Would you give the number of lines in the entries that contain the word "header"? Nothing else is needed.
··· Data for the task ···
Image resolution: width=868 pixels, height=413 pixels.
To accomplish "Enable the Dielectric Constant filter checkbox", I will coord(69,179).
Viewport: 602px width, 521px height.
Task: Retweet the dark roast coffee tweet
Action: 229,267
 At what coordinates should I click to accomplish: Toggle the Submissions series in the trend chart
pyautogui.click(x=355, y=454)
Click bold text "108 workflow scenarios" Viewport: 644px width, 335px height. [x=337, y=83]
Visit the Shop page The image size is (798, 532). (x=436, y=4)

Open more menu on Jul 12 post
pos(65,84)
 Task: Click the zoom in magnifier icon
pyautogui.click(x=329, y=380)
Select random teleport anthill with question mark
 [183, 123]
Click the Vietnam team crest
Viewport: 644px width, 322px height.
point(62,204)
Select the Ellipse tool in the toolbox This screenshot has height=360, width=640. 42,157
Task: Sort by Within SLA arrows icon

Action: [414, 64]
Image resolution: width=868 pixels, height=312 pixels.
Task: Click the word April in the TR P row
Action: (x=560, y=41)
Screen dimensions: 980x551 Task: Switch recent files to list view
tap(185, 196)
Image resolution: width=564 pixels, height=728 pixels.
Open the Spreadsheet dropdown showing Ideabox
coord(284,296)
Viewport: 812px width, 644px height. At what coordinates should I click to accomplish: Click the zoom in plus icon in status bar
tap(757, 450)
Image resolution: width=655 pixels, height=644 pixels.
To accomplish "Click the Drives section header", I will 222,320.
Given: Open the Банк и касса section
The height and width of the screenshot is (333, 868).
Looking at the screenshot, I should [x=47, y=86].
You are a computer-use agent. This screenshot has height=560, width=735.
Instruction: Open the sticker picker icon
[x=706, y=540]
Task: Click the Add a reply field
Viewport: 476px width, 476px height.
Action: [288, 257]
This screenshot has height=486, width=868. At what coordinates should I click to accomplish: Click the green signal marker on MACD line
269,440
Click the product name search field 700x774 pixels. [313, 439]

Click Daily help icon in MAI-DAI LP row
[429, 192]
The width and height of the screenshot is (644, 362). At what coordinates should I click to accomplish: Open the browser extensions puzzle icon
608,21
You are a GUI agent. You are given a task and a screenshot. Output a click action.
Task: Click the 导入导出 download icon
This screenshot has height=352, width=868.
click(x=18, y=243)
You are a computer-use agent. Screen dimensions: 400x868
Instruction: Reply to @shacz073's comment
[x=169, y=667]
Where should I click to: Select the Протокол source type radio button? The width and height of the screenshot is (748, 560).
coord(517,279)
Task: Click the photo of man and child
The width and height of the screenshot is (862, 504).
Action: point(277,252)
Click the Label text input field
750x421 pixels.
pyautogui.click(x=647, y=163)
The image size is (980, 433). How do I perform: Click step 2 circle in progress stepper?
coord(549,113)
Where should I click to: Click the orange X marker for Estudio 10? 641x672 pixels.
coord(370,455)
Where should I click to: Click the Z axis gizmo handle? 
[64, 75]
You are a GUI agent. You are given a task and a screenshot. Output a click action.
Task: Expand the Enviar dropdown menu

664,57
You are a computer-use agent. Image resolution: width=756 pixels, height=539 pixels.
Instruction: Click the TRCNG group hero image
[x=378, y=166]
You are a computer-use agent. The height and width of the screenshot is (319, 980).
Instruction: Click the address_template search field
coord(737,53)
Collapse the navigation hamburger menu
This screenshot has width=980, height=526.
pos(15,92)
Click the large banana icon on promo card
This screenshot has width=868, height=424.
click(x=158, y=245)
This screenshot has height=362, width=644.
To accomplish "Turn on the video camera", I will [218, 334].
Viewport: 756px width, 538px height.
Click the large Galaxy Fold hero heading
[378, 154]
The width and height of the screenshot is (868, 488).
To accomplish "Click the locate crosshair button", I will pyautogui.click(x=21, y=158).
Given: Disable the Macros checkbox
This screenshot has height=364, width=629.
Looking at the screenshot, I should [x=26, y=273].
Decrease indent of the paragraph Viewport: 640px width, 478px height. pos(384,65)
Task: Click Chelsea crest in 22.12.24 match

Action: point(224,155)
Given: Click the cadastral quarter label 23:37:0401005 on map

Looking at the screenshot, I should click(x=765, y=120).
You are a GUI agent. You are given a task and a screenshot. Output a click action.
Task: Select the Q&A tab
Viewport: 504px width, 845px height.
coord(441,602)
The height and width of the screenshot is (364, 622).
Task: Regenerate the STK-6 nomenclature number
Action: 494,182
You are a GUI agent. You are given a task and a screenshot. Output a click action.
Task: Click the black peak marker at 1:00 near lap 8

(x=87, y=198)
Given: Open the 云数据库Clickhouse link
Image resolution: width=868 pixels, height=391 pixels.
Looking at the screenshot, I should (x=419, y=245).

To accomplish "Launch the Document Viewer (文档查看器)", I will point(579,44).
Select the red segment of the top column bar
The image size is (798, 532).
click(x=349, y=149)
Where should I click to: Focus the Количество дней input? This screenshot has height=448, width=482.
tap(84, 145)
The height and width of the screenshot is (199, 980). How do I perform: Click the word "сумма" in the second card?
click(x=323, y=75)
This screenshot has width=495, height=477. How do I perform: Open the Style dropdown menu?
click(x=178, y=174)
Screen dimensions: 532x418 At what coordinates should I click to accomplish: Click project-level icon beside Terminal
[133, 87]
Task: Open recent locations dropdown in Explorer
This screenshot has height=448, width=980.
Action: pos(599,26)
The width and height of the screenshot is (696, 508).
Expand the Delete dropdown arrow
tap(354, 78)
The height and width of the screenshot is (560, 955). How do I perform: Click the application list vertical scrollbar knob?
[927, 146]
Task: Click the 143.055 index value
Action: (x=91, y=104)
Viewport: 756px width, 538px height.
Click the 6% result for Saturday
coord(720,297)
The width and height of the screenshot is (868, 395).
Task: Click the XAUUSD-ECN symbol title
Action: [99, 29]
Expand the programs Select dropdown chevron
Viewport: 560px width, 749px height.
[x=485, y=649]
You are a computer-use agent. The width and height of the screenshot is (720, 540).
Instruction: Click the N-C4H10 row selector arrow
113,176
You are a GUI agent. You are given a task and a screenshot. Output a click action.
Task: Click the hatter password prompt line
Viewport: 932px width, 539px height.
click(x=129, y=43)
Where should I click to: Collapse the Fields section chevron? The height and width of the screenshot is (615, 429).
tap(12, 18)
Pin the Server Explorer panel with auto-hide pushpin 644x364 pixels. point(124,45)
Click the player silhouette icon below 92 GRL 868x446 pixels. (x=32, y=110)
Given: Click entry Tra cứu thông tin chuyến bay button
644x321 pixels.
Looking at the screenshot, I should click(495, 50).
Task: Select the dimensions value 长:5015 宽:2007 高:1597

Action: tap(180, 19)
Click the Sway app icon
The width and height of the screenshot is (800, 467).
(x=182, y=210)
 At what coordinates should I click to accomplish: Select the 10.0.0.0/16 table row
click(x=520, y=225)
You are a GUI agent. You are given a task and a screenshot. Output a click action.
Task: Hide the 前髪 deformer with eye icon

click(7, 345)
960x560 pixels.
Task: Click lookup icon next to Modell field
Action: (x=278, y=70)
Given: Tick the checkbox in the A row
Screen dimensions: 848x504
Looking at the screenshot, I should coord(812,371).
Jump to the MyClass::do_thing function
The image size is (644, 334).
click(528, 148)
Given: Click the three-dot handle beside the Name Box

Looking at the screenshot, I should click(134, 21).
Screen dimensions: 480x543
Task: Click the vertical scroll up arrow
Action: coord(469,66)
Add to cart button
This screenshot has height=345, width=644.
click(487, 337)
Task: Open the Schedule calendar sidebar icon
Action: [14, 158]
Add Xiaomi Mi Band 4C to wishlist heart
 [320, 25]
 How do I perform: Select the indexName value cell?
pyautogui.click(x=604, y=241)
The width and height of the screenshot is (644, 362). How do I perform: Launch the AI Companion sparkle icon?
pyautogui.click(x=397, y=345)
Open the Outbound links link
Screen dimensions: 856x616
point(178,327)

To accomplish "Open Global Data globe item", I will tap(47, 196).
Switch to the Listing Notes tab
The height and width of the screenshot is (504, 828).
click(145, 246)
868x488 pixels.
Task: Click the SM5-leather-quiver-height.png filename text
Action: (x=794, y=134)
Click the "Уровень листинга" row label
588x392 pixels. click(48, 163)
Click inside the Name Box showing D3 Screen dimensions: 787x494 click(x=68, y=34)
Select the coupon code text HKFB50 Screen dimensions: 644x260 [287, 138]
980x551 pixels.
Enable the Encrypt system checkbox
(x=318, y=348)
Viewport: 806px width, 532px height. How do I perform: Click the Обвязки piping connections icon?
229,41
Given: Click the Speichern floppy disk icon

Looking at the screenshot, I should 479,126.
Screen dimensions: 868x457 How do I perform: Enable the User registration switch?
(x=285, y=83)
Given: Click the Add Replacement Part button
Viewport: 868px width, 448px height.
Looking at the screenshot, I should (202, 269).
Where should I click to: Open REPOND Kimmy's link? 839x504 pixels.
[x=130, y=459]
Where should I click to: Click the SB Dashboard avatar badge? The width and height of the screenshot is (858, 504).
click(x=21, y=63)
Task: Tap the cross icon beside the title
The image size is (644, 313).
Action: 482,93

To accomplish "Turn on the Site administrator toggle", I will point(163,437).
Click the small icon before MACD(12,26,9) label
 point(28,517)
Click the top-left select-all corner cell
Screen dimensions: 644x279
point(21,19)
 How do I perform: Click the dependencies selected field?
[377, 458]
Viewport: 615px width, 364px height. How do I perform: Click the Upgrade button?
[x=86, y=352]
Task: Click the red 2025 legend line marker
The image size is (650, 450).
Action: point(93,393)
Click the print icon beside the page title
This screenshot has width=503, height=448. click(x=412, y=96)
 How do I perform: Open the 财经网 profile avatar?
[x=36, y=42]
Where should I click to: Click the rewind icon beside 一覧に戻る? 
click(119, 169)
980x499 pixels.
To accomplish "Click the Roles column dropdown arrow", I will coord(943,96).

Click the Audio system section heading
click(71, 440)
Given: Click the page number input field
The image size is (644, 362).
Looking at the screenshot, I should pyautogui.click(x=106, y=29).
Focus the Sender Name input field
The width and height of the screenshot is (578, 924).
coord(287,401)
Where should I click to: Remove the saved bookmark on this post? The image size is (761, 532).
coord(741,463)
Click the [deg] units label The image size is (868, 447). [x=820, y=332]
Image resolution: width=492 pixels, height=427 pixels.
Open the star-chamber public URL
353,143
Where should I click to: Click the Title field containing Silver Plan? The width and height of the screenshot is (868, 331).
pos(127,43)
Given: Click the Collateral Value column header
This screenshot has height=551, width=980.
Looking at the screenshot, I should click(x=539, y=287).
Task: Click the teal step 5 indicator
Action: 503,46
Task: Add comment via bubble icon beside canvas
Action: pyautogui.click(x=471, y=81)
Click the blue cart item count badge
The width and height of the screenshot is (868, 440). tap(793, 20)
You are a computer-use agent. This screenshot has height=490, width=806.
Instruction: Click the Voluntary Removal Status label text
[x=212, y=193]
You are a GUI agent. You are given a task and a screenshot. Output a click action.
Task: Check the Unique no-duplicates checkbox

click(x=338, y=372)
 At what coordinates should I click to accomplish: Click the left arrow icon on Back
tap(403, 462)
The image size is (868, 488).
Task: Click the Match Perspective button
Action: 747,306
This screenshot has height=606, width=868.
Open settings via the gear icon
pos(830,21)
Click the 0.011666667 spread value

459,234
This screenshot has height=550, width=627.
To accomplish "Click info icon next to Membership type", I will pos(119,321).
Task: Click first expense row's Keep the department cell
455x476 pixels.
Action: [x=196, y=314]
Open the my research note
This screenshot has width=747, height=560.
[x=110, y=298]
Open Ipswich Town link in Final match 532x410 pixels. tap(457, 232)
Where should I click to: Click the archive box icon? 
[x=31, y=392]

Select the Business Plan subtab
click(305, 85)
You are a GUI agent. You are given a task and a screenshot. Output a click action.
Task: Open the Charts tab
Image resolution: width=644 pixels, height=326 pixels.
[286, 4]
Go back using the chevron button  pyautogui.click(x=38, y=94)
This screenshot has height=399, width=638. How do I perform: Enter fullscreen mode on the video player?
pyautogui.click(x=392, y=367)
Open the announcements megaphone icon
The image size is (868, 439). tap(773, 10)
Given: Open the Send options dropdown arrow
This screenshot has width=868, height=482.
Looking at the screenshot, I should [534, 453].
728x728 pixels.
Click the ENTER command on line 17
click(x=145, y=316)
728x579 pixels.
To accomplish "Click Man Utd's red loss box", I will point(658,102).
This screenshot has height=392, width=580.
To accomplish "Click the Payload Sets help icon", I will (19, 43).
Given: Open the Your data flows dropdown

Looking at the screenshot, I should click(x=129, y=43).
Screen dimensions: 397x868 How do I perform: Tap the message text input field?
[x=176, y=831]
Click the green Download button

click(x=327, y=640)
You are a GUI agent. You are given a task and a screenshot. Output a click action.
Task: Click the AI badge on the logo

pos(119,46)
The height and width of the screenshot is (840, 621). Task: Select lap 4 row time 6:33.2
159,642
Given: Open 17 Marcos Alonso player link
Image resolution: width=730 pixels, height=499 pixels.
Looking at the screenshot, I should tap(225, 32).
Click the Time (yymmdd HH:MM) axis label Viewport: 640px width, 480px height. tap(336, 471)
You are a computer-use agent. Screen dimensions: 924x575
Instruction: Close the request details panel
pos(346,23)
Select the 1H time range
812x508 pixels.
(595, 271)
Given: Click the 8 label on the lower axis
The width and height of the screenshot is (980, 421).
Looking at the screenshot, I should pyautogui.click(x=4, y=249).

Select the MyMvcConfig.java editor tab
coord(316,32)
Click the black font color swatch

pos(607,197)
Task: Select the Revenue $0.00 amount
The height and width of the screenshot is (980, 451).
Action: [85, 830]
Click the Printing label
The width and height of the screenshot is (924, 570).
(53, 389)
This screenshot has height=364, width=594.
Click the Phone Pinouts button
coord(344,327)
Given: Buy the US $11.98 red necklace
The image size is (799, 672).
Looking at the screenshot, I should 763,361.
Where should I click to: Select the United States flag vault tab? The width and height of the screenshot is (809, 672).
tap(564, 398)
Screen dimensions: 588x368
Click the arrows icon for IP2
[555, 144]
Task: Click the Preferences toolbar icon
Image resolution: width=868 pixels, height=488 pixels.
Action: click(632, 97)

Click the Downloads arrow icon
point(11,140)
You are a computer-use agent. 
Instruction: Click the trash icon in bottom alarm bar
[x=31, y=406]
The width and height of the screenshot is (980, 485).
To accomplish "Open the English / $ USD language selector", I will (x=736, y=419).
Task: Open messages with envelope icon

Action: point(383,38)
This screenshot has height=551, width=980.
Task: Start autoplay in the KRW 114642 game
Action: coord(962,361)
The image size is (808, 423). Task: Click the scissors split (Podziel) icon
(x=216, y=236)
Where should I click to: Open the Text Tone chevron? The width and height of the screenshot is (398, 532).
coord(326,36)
···
- _Written solution_: 2